For describing the stimulus timings, we use the 3-column paradigm file
format for "Basic shape". For several reasons we would rather stick to the
3-column format rather than the 1-column format. We have 9 different
stimulus categories (plus REST) presented in a random order, thus we have
the corresponding 9 paradigm files and define REST implicitly (ie REST
epochs are where none of the 9 paradigm files suggests there would have been
a stimulus). Thus, the sequence of events (in real time) is something like this:

EPI0 (0 sec) --- Stim1 (6 sec) --- EPI1 (10 sec) --- Stim2 (16 sec) --- EPI2
(20 sec) ...

Despite the short stimulus duration, the above paradigm seems to work
extremely well - the data we have collected so far have shown very strong
activations in auditory areas. Thus all of the questions below mainly serve
to tune the analysis correctly to get the best out of the data, and to
reduce artifacts that arise from suboptimal analysis settings. Hopefully
understanding better what happens at TR=ISI=10 will also allow us to improve
our paradigms towards a more rapid even-related design.

**********
QUESTIONS:
**********

*** Filtering and prewhitening ***

For the above values TR = 10 sec / EPI length = 1.2 sec / stimulus duration
= 0.3 sec, what values would you recommed for (i) Data/High pass filter
cutoff [sec], (ii) Pre-sats High pass filter [ON/OFF], and (iii) Stats/Use
FILM prewhitening [ON/OFF]?




*** Slice timing and the correct use of slice timing correction in different
Convolution models (None or Gamma) ***

If I understood previous comments correctly, then without slice-timing
correction, FEAT would assume that the 24 slices (that form one full volume)
were taken with timing of each slice spread out evenly during the 10 seconds
time period. Here I assume that time 0 = onset of first slice of first full
volume EPI. Thus, as far as FEAT is concerned, slice 1 = 0 seconds, slice 2
= 0.42 seconds, slice 3 = 0.83 seconds , ..., slice 23 = 9.17 seconds, and
slice 24  = 9.58 seconds. Thus for the top slice (number 24) there is a
discrepancy of 9.58 (FEAT value) - 1.15 (reality) = 8.43 seconds. Ok so far?
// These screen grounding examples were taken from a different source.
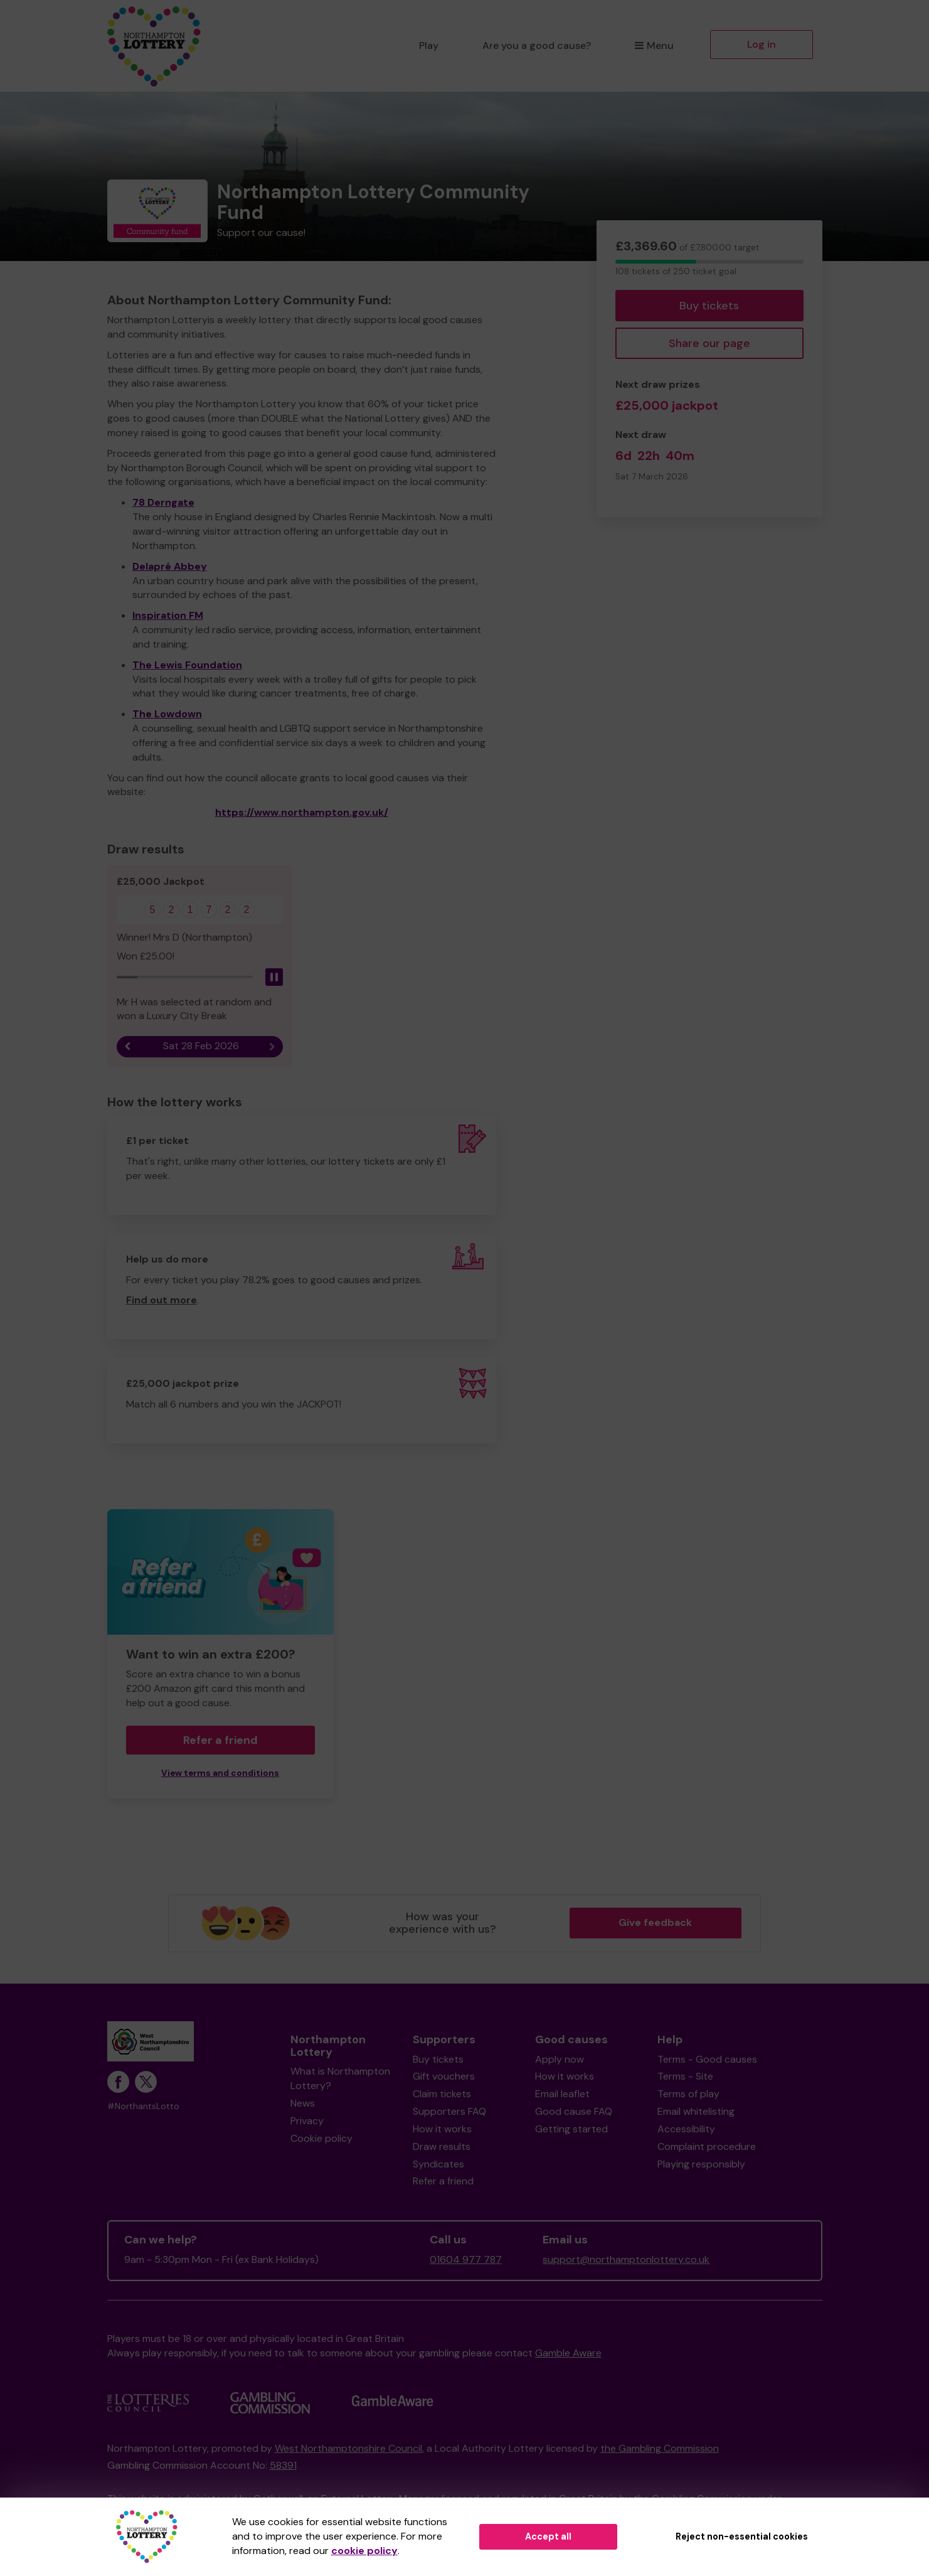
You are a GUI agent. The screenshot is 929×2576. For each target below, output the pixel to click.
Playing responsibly (701, 2164)
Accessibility (686, 2128)
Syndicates (438, 2164)
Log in (761, 44)
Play (428, 45)
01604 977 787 (466, 2259)
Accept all (548, 2536)
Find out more (161, 1300)
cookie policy (364, 2550)
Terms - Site (685, 2076)
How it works (442, 2128)
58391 (283, 2465)
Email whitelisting (696, 2111)
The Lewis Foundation (187, 664)
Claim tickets (442, 2093)
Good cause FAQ (573, 2111)
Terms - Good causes (707, 2059)
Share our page (709, 343)
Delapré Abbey (169, 566)
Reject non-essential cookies (742, 2536)
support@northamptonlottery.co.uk (626, 2259)
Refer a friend (220, 1740)
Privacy (307, 2120)
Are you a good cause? (536, 45)
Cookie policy (321, 2138)
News (302, 2103)
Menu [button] (654, 45)
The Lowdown (167, 713)
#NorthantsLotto (143, 2106)
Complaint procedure (706, 2146)
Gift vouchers (444, 2076)
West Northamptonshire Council (348, 2448)
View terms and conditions (220, 1773)
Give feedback (655, 1922)
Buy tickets (709, 305)
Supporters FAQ (449, 2111)
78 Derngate (163, 502)
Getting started (571, 2128)
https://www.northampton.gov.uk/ (301, 812)
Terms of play (688, 2093)
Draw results (441, 2146)
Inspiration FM (167, 615)
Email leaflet (562, 2093)
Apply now (559, 2059)
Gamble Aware (568, 2353)
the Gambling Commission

Therefore, any Convolution model that would try to take into account the
timing between the stimulus and EPI (gamma function etc) would go
increasingly wrong towards the top slices. Is this correct? If I would like
to use a gamma function, would the "Add temporal derivative" (alone, without
slice timing correction) be expected to correct for such a large timing
discrepancy correctly?

Then, to analyze these kind of data without slice-timing-correction, I guess
I should only use Convolution models that do not take the timing between the
stimulus and EPI into account at all (is Convolution=None my only sensible
possibility) ? In this case, I guess  I should also turn off the "Add
temporal derivative"?

A second point of confusion was what happens when I apply slice-timing
correction in the above situation. If I understood correctly, with
slice-timing correction, FEAT assumes that all 24 slices were taken
instantenously at a time point halfway through the acquisition. However it
was not entirely clear to me whether this halfway, in this example, would be
at 0.6 seconds (1.2 seconds/2) or at 5.0 seconds (10.0 seconds/2). I guess 5
seconds is correct?

A comment (I hope I understood this correctly): In using slice-timing
correction, I attempt to fix the slice timing in a way that it would seem
that all 24 slices were taken instantenously at midway of the EPI; thus the
first and last slices would still be 0.6 seconds off the _actual_ slice
collection time, but in the current application this is accurate enough.
(Steve told me that there is also a way to get the slice timings corrected
to the _really_ exact values, but for now this is not necessary).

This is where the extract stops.